# Most Surprising Guest



## fordcowboy (Dec 27, 1999)

President Obama is going to be thirty miles from my house tomorrow. What's the chance of him stopping by & doing a little racing?  Who's the most famous or most surprising guest you've had at your racetrack?
--Fordcowboy


----------



## dlw (Aug 17, 1999)

In the late 90's, we raced in AB Charles' old location. While he was just a random visitor, Mayor Tom Murphy dropped by to check out the track.


----------



## joeslotcar (Mar 12, 2003)

*Oscar*

I remember seeing Oscar Kovaleski racing on the Pocket Rocket Raceway set up in the infield vendor's area at The Watkins Glen Vintage races about 7 or 8 years ago. Very cool guy, he even autographed the 1/32 AutoWorld McLaren by Vanquish that was out at the time.


----------



## Pete McKay (Dec 20, 2006)

John Mears used to race with us regularly, he was the second cousin to Rick. When I was racing 1/32nd scale we raced at Frank Scelzi's house, the brother to Gary. Never saw Gary once, but did see a couple of broken dragster blocks in the back yard.


----------



## clydeomite (May 5, 2004)

Mornin: I've rubbed elbows with Jerry Broz on more than one ocasion. Of course he lives in the same city as me, Pueblo,Colorado. He has judged concourse many times at different slot houses here in Pueblo and we share ideas from time to time. Him and Oscar were real thick in the 70's and he had a lot to do with Estes Rockets becoming the household name they are. Not to mention that little book he wrote ( Ho Speed secrets).
Clyde-0-Mite


----------



## brownie374 (Nov 21, 2007)

Hands Down the famous Dennis Rutherford.!!!


----------



## slotcarman12078 (Oct 3, 2008)

I was lucky enough to rub elbows with that world famous author Bob Beers, and his side kick Tom "55" Stumpf. Unfortunately, they don't like having their elbows rubbed.. :tongue: I met some guy named Ed too. :lol:


----------



## Lype Motorsport (Mar 14, 2004)

*No "Slot Gurus", but...............................*

Hi Gang
I havent had any famous "slot gurus" visit *Acmeland Motorsports Park*, yet. However a few 1:1 race guys have visited. Before they passed away, both Smokey Yunick and Bill France Jr, have visited, along with Ray Fox, Marvin Panch, Chocolate Meyers, Steve & Kraig Kinser, some guy nicknamed "Smoke", Buddy Parrot, Ray & RJ Evernham, Bobby & Donnie Allison, and alot of others. :thumbsup: During Speedweeks, lots of the guys come over, especially on a "rain out" nite and we just have some fun. You guys would be suprised about how many "big time" drivers, crew chiefs & car owners play with slot cars when they have a chance.
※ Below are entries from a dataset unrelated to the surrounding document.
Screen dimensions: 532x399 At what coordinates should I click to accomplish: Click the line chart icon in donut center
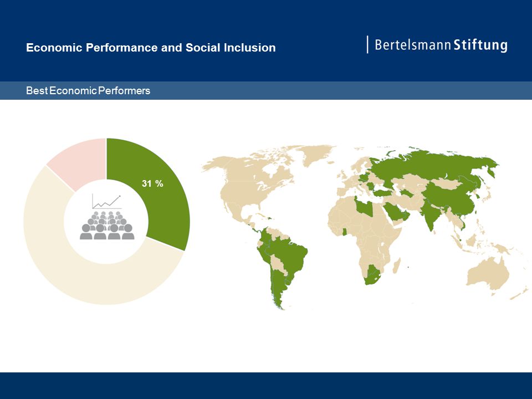coord(106,202)
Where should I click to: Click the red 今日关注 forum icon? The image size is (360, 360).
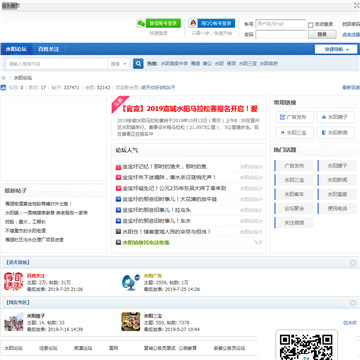tap(13, 282)
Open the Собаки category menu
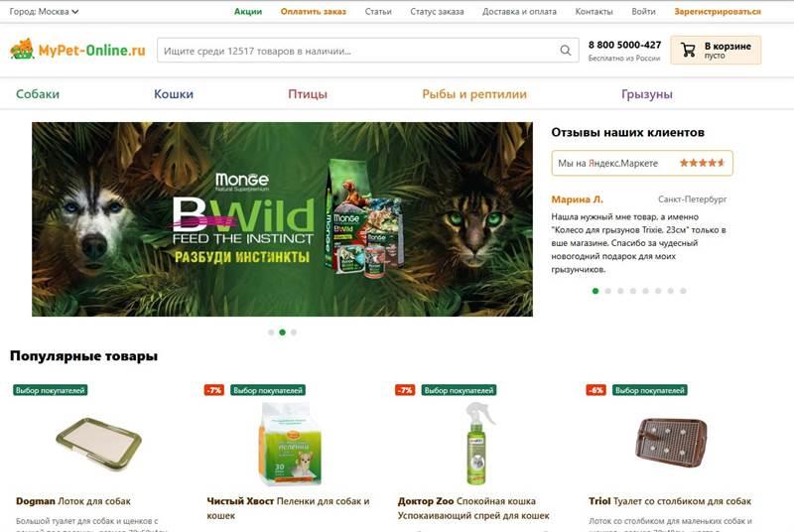Screen dimensions: 794x532 [x=38, y=94]
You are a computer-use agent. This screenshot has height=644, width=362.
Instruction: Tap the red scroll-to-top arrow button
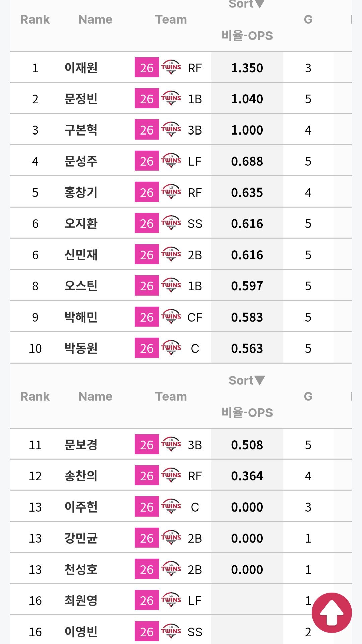331,613
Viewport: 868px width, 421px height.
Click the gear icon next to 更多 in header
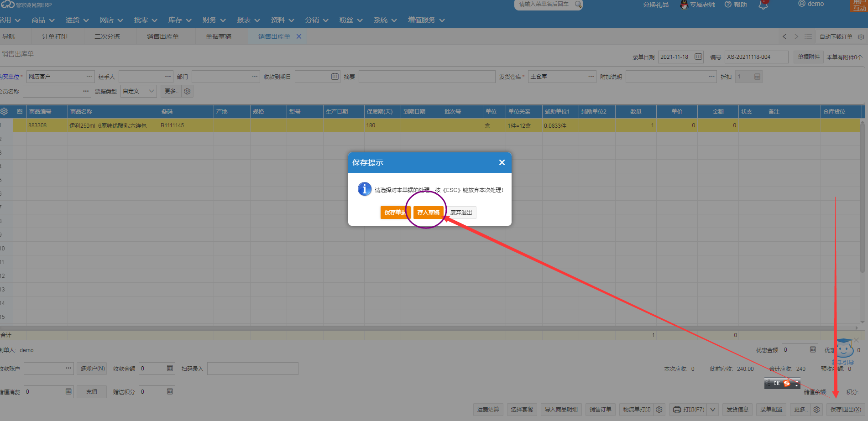pos(187,91)
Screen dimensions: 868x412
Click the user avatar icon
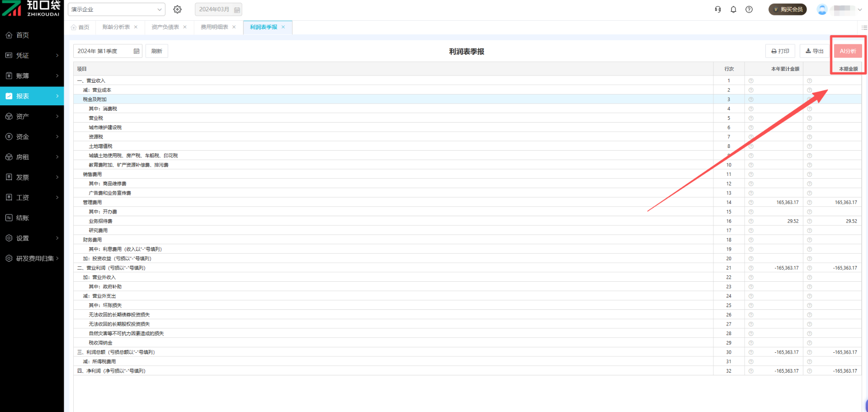822,9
It was great to have Bill Jr & Smokey come over (albeit never at the same time) and just sit & tell stories, run the cars, and just relax. I guess I'm blessed to have been involved in "big time" racing way before it got "big $ time" and got to know wlot of the guys from "back in the day", along with my own driving & crew member years on the road. 
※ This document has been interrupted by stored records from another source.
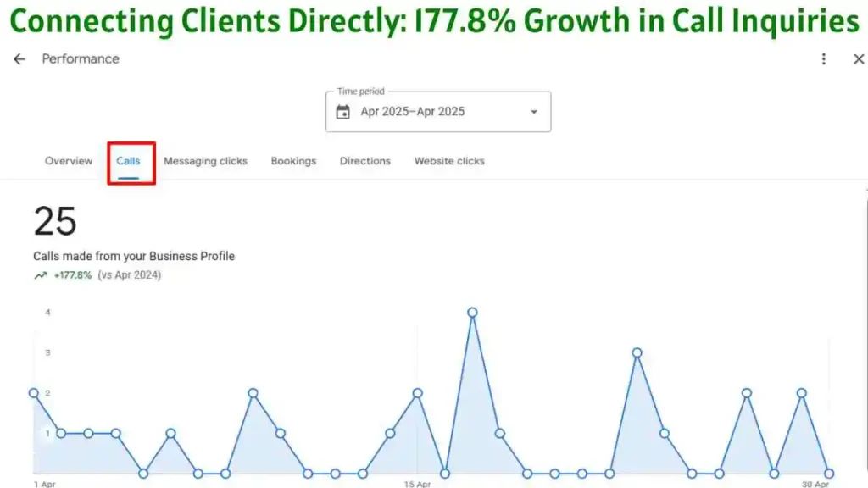The image size is (868, 488).
Task: Open the Messaging clicks tab
Action: pyautogui.click(x=205, y=161)
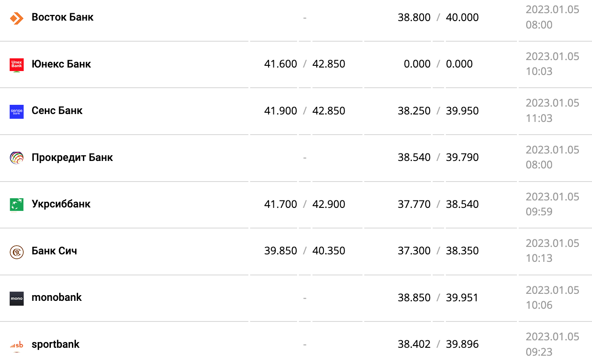
Task: Click the Восток Банк orange logo icon
Action: pos(17,18)
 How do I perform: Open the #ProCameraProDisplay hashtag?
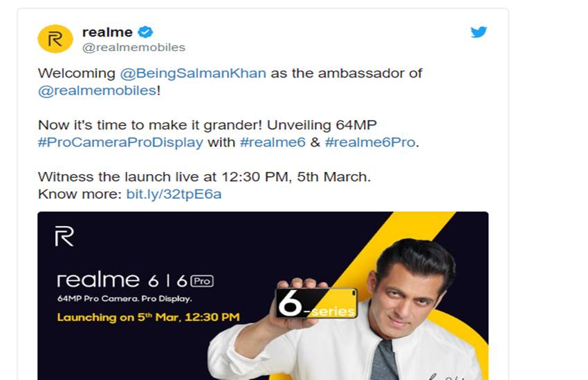[120, 142]
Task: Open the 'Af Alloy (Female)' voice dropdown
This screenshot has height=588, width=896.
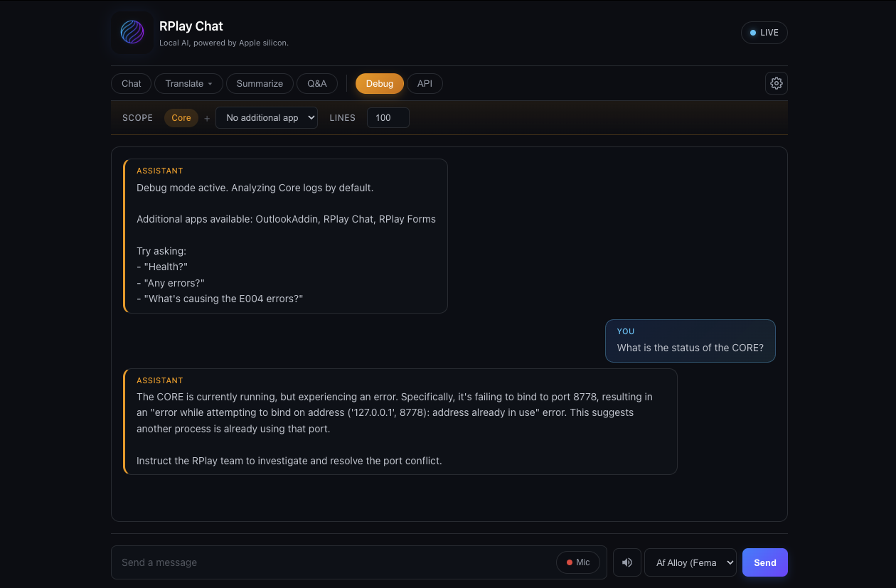Action: (690, 562)
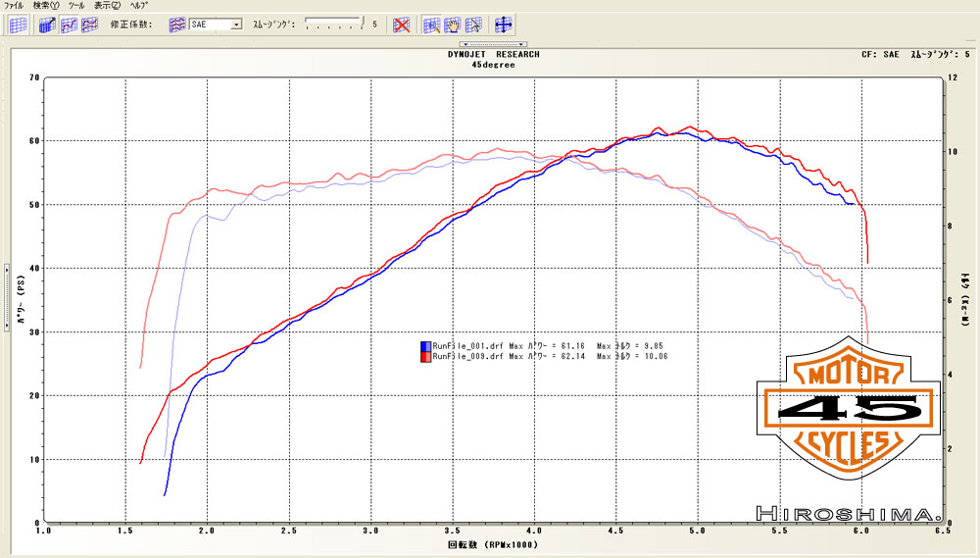Click the blue four-way arrows fit icon
Image resolution: width=980 pixels, height=558 pixels.
point(504,25)
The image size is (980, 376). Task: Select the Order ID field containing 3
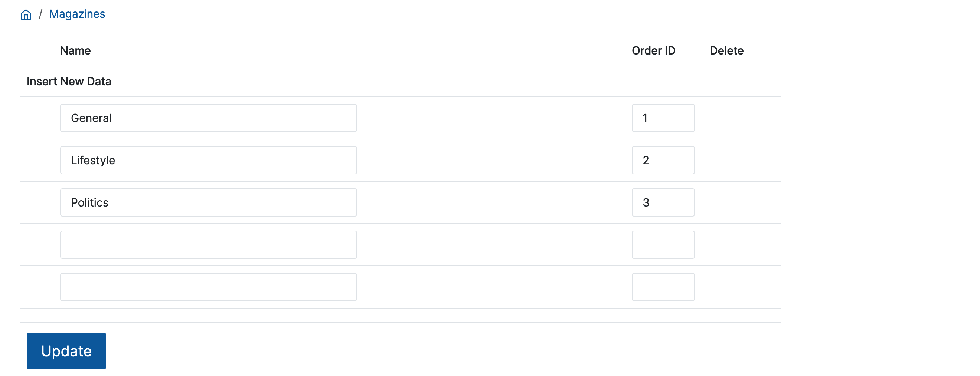663,202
I even have 4 bar stools from the old "Good Year" building at Daytona, for seats for my 4 lane layout. I got some 8 foot lights from the "old" garages before they tore them down and are in use at Acmeland, too.

Larry


----------



## SwamperGene (Dec 1, 2003)

Most "famous" for me would be Henry Harnish










Most suprising would be Tom Stumpf 










Followed closely by hosting an ECRS race that saw Victor Feliciano come out of retirement (can't find the pics from that one).


----------



## wheelszk (Jul 8, 2006)

Yo and me


----------



## wheelszk (Jul 8, 2006)

And big ED


----------



## SwamperGene (Dec 1, 2003)

wheelszk said:


> Yo and me


ya I forgot...wheelzk...both suprising and famous


----------



## shocker36 (Jul 5, 2008)

I have not had any big time people at my house yet but, the Buck Track I have has had some big time names on it like the Foo Fighters and The Shat (William Shatner)


----------



## tjd241 (Jan 25, 2004)

*Tom Stumpf showed up????*

That beats any of the chumps who raced at my place.... Last year all I had show up were Archbishop Desmond Tutu, David Hasselhoff, and Henry Kissenger.... Good night of racing... That Tutu is unbeatable though... He ain't getting another invite.


----------



## LDThomas (Nov 30, 1999)

*Not in my house...*

I banned Hasselhoff years ago.


----------